Re: [PATCH] sched/fair: Don't pull task if local group is more loaded than busiest group

From: Vincent Guittot
Date: Wed Mar 25 2020 - 09:58:27 EST


Le mercredi 25 mars 2020 à 20:46:28 (+0800), Aubrey Li a écrit :
> A huge number of load imbalance was observed when the local group
> type is group_fully_busy, and the average load of local group is
> greater than the selected busiest group, so the imbalance calculation
> returns a negative value actually. Fix this problem by comparing the

Do you see any wrong task migration ? because if imbalance is < 0, detach_tasks should return early

> average load before local group type check.
>
> Signed-off-by: Aubrey Li <aubrey.li@xxxxxxxxxxxxxxx>
> ---
> kernel/sched/fair.c | 14 +++++++-------
> 1 file changed, 7 insertions(+), 7 deletions(-)
>
> diff --git a/kernel/sched/fair.c b/kernel/sched/fair.c
> index c1217bf..c524369 100644
> --- a/kernel/sched/fair.c
> +++ b/kernel/sched/fair.c
> @@ -8862,17 +8862,17 @@ static struct sched_group *find_busiest_group(struct lb_env *env)
> goto out_balanced;
>
> /*
> + * If the local group is more loaded than the selected
> + * busiest group don't try to pull any tasks.
> + */
> + if (local->avg_load >= busiest->avg_load)

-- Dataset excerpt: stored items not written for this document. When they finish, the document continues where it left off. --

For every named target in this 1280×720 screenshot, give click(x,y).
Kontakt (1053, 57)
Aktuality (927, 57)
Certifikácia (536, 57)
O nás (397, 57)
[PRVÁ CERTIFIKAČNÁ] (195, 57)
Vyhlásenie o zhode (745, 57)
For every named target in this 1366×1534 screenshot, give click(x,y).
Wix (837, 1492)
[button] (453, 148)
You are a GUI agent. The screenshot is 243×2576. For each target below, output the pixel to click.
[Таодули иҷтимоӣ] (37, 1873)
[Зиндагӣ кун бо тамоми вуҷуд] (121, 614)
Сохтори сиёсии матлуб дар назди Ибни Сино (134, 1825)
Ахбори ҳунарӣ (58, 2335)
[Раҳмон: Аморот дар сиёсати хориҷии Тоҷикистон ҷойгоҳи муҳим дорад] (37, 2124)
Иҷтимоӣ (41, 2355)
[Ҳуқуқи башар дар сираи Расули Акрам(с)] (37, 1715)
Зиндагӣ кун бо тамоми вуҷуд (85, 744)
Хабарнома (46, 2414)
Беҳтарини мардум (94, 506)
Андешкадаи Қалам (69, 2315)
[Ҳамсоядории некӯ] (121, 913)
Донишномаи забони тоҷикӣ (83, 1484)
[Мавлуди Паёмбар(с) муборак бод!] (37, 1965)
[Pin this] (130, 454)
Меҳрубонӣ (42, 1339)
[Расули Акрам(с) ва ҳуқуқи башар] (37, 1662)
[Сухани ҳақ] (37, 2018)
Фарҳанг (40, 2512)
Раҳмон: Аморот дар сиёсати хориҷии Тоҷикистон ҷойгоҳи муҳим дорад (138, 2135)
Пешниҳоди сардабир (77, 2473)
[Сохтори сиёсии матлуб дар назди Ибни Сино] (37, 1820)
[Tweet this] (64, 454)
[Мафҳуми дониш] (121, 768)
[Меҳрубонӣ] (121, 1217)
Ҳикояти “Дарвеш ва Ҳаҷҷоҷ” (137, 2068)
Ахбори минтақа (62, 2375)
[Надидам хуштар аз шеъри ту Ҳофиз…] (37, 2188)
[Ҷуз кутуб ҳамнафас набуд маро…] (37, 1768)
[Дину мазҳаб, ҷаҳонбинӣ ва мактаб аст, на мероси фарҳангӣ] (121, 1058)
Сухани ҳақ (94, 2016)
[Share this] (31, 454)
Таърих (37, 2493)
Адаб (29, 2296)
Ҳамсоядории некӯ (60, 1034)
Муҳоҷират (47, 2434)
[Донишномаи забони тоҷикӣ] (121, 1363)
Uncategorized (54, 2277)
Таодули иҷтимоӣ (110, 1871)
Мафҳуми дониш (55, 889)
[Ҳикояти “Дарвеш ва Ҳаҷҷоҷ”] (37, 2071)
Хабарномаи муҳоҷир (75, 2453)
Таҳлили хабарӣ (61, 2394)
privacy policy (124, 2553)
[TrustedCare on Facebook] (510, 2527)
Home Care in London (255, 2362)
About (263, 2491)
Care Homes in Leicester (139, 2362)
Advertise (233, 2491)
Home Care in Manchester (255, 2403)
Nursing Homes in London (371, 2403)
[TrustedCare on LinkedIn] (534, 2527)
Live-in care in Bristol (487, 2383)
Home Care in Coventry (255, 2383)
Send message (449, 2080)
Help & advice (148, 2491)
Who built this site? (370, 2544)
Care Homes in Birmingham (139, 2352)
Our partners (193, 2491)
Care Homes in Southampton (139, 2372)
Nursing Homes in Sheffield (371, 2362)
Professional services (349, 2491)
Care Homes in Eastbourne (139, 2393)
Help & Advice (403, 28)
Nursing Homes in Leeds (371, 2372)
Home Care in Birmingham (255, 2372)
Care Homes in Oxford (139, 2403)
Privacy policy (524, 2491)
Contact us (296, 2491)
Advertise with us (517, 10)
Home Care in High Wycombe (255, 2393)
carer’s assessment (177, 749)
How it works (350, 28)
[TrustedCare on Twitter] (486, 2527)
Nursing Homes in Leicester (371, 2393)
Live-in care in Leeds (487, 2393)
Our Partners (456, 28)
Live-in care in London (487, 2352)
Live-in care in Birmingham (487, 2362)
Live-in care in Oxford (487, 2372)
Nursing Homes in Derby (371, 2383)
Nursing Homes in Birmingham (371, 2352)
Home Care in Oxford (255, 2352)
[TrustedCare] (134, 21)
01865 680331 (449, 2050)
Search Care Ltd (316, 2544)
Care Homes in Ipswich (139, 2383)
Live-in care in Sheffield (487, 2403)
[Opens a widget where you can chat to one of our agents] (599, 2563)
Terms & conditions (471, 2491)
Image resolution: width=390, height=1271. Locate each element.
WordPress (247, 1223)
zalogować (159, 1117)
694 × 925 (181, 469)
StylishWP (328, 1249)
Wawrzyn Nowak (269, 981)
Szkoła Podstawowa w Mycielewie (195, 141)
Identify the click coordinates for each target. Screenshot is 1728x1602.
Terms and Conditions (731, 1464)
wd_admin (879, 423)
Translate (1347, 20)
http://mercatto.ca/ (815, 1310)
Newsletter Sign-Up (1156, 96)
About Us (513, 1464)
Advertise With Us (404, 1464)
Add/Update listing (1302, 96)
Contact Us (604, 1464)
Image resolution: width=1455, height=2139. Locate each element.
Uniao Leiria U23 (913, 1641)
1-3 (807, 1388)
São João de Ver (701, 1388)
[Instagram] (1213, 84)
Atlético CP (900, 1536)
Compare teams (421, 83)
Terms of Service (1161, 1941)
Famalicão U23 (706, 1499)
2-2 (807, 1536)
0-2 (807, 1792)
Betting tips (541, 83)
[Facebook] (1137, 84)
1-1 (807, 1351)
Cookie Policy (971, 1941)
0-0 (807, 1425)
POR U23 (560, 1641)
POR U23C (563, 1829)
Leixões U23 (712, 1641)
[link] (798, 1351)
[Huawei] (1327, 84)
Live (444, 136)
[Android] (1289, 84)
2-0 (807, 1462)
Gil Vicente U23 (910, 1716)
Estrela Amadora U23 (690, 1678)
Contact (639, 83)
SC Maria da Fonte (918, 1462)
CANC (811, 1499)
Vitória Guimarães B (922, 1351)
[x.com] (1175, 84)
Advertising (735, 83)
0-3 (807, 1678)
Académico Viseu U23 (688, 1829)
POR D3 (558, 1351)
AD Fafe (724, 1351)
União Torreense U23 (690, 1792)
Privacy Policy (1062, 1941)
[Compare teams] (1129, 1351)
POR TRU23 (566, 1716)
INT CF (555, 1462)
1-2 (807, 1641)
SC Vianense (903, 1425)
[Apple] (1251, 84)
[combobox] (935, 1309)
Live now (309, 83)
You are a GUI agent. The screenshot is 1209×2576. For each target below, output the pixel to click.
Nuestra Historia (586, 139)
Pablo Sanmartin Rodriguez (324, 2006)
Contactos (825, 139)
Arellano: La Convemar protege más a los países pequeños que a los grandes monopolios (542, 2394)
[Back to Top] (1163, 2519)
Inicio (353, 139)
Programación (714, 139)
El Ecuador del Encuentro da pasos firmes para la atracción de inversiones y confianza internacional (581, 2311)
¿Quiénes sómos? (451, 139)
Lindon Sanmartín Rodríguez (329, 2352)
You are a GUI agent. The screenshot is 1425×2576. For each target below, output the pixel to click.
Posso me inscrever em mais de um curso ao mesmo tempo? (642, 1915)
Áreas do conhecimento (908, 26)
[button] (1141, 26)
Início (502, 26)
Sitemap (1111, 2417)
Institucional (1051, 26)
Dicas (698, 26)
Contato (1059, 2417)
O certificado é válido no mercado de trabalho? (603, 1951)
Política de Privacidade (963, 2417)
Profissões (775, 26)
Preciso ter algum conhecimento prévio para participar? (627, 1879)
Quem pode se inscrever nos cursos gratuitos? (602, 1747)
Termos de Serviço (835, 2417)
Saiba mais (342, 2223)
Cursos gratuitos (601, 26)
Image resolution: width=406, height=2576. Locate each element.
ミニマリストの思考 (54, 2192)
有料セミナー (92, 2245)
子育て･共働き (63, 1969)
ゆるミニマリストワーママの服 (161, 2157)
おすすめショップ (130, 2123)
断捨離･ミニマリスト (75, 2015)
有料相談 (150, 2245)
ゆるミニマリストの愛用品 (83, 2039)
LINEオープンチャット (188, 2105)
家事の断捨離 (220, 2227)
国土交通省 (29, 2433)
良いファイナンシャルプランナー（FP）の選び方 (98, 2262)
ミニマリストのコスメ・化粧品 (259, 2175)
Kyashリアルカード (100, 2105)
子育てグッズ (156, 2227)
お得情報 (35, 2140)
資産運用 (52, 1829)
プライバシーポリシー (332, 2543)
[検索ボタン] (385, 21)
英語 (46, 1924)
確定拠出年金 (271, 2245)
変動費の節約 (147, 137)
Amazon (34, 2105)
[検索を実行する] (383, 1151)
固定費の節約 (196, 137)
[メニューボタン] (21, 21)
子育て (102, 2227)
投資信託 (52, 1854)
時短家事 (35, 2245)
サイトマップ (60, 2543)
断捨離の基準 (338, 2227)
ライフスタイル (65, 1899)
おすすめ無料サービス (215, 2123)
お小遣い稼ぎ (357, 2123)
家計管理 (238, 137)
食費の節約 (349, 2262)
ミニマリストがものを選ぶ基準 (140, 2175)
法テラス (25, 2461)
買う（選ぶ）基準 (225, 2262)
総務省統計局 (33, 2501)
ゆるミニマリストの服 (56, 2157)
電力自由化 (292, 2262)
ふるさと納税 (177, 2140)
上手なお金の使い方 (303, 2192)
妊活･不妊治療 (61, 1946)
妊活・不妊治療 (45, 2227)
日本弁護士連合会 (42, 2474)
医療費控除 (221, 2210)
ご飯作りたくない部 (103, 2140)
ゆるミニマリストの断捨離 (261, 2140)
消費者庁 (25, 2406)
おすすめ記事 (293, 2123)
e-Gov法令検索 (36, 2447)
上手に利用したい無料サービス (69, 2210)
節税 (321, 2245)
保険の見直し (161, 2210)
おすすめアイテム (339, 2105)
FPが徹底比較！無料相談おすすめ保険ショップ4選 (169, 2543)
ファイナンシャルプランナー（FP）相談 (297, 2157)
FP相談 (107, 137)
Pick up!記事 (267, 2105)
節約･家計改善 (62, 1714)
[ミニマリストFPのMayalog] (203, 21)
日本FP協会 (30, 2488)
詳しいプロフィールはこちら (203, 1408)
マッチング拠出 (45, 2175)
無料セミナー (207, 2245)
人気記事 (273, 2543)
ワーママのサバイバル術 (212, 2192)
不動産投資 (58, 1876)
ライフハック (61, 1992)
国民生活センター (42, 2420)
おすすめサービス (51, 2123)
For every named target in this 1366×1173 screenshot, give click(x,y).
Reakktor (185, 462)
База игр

If local is not overloaded, local->avg_load is null because it has not been already computed.

You should better add such test in calculate_imbalance after we computed local->avg_load and set imbalance to NULL

something like:

diff --git a/kernel/sched/fair.c b/kernel/sched/fair.c
index 9e544e702f66..62f0861cefc0 100644
--- a/kernel/sched/fair.c
+++ b/kernel/sched/fair.c
@@ -9152,6 +9152,15 @@ static inline void calculate_imbalance(struct lb_env *env, struct sd_lb_stats *s

sds->avg_load = (sds->total_load * SCHED_CAPACITY_SCALE) /
sds->total_capacity;
+
+ /*
+ * If the local group is more loaded than the selected
+ * busiest group don't try to pull any tasks.
+ */
+ if (local->avg_load >= busiest->avg_load) {
+ env->imbalance =0;
+ return;
+ }
}

/*


> + goto out_balanced;
> +
> + /*
> * When groups are overloaded, use the avg_load to ensure fairness
> * between tasks.
> */
> if (local->group_type == group_overloaded) {
> - /*
> - * If the local group is more loaded than the selected
> - * busiest group don't try to pull any tasks.
> - */
> - if (local->avg_load >= busiest->avg_load)
> - goto out_balanced;
> -
> /* XXX broken for overlapping NUMA groups */
> sds.avg_load = (sds.total_load * SCHED_CAPACITY_SCALE) /
> sds.total_capacity;
> --
> 2.7.4
>